Combining fable, storytelling, and the grubbiness of harsh reality, Marisa Labozzetta tells the story of Fatma, a young woman from a storied family in Somalia. Brought to the United States as part of an arranged marriage, Fatma must undergo losing her child, drug addiction, abuse, and prison before coming out the other side. A tale of someone who never gives up, no matter how bleak her prospects. A novel that allows hope to shine even in the darkest hour.
First of all, I have to thank Guernica Editions for giving me the opportunity to review this book! I saw it listed on NetGalley, and given my attraction to novels set in other countries, I was immediately intrigued by Fatma and her Somalian/Kenyan/Arabian background. This is my first ARC review and I was eager to dive into it.
...it was not as great as I wanted it to be. And trust me, I so BADLY wanted it to be awesome.
Let me start with the good news. This is not a novel that drags, or bores you. Fatma's dramatic life history encounters everything from arranged marriage, to miscarriage, to attempted murder and alcoholism. This is, at its core, a book about fighting against the odds and coming back from the brink--and Fatma certainly does a lot of that. The story keeps you engaged simply because it never slows down.

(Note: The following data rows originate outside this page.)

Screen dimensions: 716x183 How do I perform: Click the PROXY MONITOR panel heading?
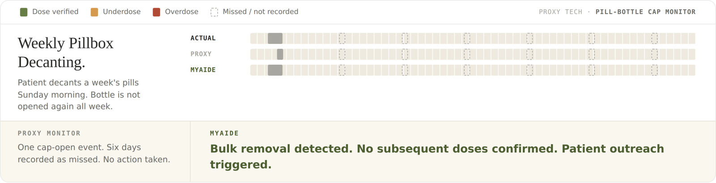click(x=49, y=133)

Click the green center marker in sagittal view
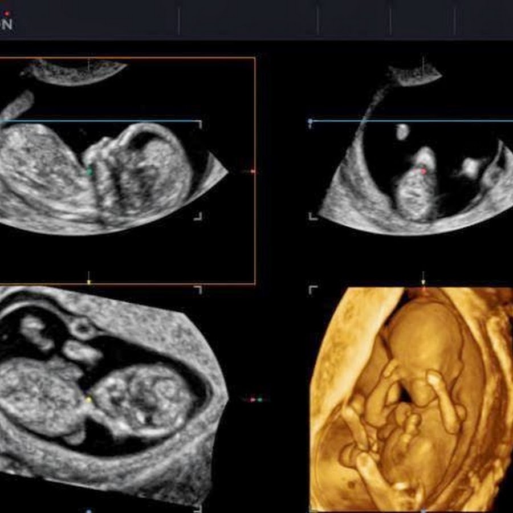point(89,170)
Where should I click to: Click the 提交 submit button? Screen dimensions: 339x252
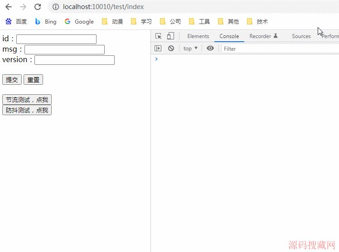point(12,80)
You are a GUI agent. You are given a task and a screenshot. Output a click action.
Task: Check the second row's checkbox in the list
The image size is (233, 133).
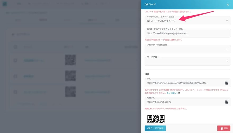coord(15,76)
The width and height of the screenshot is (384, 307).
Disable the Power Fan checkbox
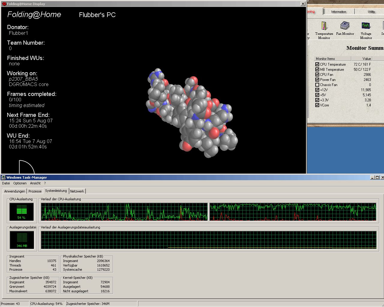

I also learned a lot about Somalian and Kenyan history from this novel. It is historical fiction--Fatma is supposed to be the niece of the real-life former dictator of Somalia, Mohamed Siad Barre (he has a different name in the novel, likely because Fatma is a fictional character unrelated to the real Barre...but a Wikipedia search made it pretty evident that that was who he (and she) were supposed to be). This was an interesting perspective on Somalian Communism and the Somali Civil War. This is why I love books from other countries--because I am a huge nerd and LOVE learning new stuff when I read.
Another thumbs-up goes to the ending. Labozzetta switches tenses from past to present, which makes the whole feel of the ending much more hopeful than the darkness of the rest of the novel. And she manages to tie things up enough that you feel satisfied, but still leaves unanswered questions so that it doesn't feel too "neat". One of my favorite ways for a novel to end.
But now the bad news.
I had two main difficulties with this novel: the distant point of view, and the lack of significant detail. The novel was told in the third person POV. I thought so much of Fatma's character was lost in the story, because her perspective never seems to be accurately conveyed. I know first-person POV is not to be chosen lightly by an author, but in this case, I think it would have been warranted. Fatma is a Somalian princess, raised in Kenya, with a Saudi Arabian mother, and she moves to America in an arranged marriage at the age of 12. Westerners (the presumed primary demographic for this novel) are not going to be able to naturally comprehend what she is thinking, feeling, doing given this unique African/Middle Eastern background. A well-researched first-person POV could have helped that. But instead, Fatma's story is told seemingly from a distance, with surprisingly little dialogue from Fatma herself. (Every time she spoke a sentence, I felt like I was hanging on to it--"I FINALLY heard her voice!") As a result, I often felt like I didn't understand why she made certain choices, or felt certain feelings. As a reader, this was extremely frustrating.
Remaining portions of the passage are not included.